[Start STORED RECORDS]

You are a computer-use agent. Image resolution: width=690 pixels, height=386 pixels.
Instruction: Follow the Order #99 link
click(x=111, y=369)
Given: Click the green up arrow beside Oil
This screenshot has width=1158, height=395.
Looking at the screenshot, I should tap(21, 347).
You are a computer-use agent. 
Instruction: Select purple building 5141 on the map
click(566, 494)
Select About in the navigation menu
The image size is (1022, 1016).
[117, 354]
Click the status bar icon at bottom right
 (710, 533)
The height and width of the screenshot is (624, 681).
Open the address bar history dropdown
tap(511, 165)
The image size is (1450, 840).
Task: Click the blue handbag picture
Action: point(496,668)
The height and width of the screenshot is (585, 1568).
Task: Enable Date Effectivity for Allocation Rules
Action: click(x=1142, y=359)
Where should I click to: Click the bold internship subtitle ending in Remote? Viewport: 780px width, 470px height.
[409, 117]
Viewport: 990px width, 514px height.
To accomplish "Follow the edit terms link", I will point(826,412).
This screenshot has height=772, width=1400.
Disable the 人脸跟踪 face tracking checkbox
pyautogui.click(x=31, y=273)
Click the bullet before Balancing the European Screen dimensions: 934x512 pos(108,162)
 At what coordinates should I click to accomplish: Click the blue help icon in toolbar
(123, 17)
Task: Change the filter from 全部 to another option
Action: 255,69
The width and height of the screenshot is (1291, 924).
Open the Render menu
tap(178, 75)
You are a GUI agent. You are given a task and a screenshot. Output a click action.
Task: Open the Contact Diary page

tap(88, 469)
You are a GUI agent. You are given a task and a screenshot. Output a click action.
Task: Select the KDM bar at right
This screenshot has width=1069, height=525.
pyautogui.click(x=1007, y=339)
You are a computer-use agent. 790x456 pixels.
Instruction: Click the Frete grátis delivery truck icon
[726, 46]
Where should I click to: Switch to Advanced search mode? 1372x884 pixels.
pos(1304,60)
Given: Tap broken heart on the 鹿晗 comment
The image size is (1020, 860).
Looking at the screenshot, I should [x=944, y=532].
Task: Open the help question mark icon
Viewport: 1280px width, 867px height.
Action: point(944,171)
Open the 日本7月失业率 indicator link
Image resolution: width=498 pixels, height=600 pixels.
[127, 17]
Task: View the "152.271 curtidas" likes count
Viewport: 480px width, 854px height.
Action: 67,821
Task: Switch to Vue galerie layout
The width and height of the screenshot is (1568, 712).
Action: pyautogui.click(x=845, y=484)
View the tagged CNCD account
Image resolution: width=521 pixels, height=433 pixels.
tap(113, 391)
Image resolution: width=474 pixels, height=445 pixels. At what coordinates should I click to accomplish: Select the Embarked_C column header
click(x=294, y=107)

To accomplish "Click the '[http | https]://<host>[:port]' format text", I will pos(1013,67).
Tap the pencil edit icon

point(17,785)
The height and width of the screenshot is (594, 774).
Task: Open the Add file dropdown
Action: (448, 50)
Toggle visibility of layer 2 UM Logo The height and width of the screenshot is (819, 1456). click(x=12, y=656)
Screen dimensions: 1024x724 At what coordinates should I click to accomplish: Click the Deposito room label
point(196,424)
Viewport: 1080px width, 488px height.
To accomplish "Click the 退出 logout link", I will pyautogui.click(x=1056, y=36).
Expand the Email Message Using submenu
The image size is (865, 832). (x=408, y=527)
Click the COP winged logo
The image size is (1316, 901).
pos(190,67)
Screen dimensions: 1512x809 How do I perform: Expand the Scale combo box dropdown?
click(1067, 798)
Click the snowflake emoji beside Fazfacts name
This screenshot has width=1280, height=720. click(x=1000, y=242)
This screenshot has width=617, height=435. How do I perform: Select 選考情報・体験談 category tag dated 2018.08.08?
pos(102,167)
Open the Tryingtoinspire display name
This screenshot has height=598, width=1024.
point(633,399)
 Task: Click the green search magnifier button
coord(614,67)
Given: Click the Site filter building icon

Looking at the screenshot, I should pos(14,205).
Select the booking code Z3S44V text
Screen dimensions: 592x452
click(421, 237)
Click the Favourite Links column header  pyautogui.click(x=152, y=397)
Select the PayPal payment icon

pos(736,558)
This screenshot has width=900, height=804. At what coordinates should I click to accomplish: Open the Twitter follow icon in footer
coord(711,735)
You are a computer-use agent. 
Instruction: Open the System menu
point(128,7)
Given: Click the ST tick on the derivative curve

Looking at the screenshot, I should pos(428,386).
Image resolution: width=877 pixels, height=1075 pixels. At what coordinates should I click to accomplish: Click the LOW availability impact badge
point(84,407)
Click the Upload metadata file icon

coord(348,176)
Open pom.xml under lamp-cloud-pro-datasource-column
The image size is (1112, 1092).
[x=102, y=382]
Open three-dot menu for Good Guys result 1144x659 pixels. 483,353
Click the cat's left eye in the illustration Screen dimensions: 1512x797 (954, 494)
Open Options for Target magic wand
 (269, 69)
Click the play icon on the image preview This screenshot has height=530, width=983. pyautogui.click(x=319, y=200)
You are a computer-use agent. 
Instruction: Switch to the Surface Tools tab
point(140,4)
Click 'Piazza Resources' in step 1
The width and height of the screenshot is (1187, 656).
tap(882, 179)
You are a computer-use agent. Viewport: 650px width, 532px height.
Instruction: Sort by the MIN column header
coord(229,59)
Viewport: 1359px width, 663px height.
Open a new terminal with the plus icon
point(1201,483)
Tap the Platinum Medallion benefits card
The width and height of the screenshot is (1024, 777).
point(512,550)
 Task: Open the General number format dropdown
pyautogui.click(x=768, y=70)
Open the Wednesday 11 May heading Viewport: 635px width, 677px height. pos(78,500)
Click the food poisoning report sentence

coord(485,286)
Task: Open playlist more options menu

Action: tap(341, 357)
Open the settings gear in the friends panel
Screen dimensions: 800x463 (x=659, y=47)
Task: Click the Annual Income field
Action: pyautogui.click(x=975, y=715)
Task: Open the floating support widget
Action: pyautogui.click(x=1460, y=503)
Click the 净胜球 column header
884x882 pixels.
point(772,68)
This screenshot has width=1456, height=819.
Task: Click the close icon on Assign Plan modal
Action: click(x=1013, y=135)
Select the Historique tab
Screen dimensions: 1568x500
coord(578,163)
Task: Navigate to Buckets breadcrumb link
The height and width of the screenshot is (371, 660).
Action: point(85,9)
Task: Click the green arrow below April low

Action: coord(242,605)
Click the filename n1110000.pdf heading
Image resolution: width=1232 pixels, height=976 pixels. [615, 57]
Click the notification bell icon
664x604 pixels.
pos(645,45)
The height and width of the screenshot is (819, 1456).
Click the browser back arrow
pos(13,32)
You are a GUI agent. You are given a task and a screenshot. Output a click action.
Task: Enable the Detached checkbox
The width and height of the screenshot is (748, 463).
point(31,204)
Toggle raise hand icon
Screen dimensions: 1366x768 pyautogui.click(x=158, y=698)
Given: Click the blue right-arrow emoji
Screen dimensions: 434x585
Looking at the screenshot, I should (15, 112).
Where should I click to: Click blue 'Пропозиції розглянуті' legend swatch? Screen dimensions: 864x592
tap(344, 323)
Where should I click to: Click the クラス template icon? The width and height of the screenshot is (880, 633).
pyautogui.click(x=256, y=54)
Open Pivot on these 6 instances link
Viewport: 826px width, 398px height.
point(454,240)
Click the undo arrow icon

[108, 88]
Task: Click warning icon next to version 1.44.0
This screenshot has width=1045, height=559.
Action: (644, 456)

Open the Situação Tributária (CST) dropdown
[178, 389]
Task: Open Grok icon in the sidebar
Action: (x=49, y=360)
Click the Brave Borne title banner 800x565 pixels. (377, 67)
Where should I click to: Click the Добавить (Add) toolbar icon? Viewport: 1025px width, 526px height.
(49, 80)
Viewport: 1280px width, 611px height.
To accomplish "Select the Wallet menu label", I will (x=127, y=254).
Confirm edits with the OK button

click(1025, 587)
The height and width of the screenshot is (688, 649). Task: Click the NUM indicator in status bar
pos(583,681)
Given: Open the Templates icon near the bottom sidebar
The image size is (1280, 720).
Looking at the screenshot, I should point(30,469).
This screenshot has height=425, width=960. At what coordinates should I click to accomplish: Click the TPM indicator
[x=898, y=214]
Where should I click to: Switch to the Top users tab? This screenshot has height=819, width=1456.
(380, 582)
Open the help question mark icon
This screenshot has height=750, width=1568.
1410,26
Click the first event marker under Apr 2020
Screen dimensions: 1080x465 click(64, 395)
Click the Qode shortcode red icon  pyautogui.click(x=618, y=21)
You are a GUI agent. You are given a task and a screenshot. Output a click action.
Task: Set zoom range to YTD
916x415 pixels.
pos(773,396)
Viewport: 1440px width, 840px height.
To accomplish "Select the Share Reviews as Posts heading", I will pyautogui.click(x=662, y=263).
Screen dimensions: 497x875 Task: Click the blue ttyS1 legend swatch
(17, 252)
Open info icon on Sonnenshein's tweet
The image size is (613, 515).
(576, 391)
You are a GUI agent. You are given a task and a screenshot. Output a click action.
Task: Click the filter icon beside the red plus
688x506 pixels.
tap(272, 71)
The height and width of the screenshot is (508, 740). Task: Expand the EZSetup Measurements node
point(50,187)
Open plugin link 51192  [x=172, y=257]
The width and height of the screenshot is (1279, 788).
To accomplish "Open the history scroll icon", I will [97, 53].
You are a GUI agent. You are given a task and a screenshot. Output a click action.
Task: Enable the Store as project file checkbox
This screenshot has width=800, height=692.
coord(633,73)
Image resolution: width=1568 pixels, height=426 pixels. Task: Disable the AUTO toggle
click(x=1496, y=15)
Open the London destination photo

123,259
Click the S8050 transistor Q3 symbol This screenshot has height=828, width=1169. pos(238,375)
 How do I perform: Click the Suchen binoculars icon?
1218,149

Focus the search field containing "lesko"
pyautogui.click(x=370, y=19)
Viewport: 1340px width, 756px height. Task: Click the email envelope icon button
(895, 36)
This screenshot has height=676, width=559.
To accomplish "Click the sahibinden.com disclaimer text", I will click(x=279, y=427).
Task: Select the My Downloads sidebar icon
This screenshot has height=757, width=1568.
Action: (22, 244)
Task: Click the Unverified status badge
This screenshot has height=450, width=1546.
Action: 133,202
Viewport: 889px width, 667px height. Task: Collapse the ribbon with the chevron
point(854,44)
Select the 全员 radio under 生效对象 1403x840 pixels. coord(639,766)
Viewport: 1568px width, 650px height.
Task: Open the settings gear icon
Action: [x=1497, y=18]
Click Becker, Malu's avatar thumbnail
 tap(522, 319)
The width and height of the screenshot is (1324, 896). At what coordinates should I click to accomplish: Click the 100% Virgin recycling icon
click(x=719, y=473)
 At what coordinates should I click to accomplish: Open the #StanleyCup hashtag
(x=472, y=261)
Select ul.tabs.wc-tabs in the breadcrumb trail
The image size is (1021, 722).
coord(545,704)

[End STORED RECORDS]

* [TASK STATEMENT]:
Reproduce, unchanged, every line from the one containing "The width and height of the screenshot is (1324, 896)." through the end of the rows, including both ends.

* [ANSWER TO THE TASK]:
The width and height of the screenshot is (1324, 896). At what coordinates should I click to accomplish: Click the 100% Virgin recycling icon
click(x=719, y=473)
 At what coordinates should I click to accomplish: Open the #StanleyCup hashtag
(x=472, y=261)
Select ul.tabs.wc-tabs in the breadcrumb trail
The image size is (1021, 722).
coord(545,704)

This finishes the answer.